“The time has come,” the Walrus said, “to talk of many things” — but we’ll start with our new polling trend measures.
You may remember that last term we had two trend measures — the all pollster trend (which was an aggregation of the results of every pollster) and our phone pollster trend (which did the same thing, but just with phone polls). The all pollster trend line was consistently more pro-Labor than the phone pollster trend line because of the relatively pro-ALP lean of Morgan’s face-to-face polling.
This term, rather than run two separate measures, we’re just going to run one. As a result, we won’t be using Morgan’s face-to-face polls in our vote estimate measures at all — though we’ll still take a look at any issue based polling that might come out of them as they are still valuable.
So the pollsters we’ll this term for our trend estimates will be Newspoll, Nielsen, Galaxy, Morgan’s phone polls, Essential Report and any other phone poll that might pop up.
Get Crikey FREE to your inbox every weekday morning with the Crikey Worm.
The trend line mechanics run much as they did last term. First we take the raw polling data for each pollster.
Second we create a new series where each observation is made up of the average of the most recent raw polling result from each pollster and weighted by sample size. So if we had two polls where one had a sample size of 2000 and the other had a sample size of 1000, the poll result with a sample size of 2000 would have twice as much say as the poll result that only had a sample of 1000.
Finally, we run a locally weighted polynomial regression through this new series to get our trend line.
However, the one small difference this year is our treatment of Essential Report.
As its voting intention results are already averaged over two weeks, and because they run off relatively large samples often more than 2000, we don’t want them to dominate the aggregated series — so we are going to give the Essential Report results a weight that is equivalent to a constant sample size of 1000.

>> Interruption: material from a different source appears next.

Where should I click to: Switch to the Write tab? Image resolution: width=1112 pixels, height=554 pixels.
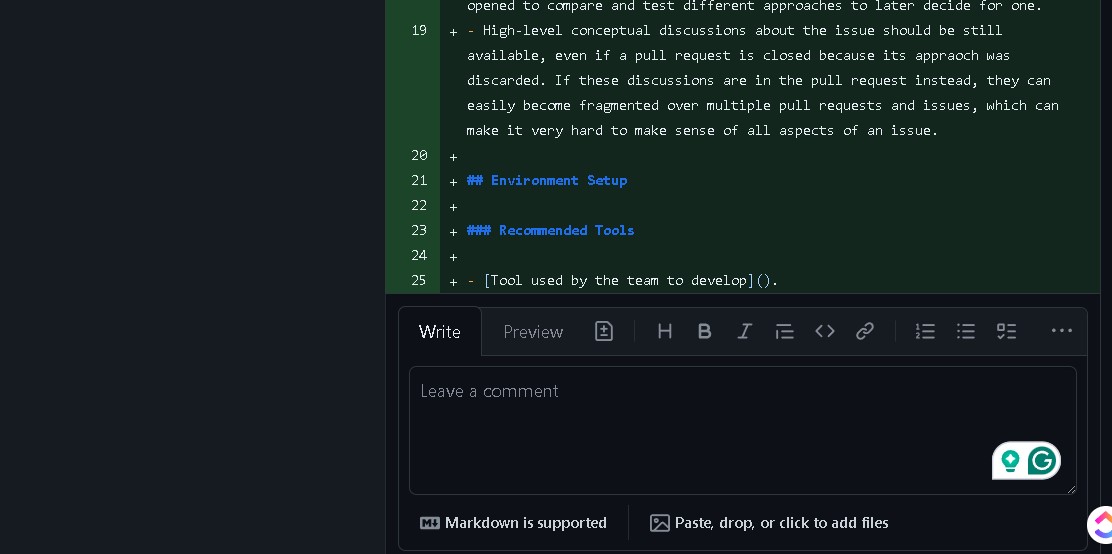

To see how the mechanics of it all play out, we can chart the raw two party preferred poll results for the ALP since October (the red circles), the aggregated poll series (the dark blue dots) and the trend line that we run through our aggregated series (the black line).
It took a while for enough polls to come in from enough pollsters to enable us to start our aggregated series mid-October. You can see how the variation of the aggregated series is much smaller than the variation in the raw poll results. The reason for this is that the aggregated series knocks out a lot of the noise of the sampling error.
When we run the trend algorithm through it, it attempts to look through even more of the residual noise.
The other thing we will do when we get a few more months of polling observations is not only weight the aggregated series by sample size, but also by time — treating a poll that is, for example, released today with more importance than a poll that was released two weeks ago.
Effectively, we’ll be weighting information not only on the basis of its sampling uncertainty (sample size), but also on the basis of its temporal uncertainty (newer polling information is more valuable than older polling information).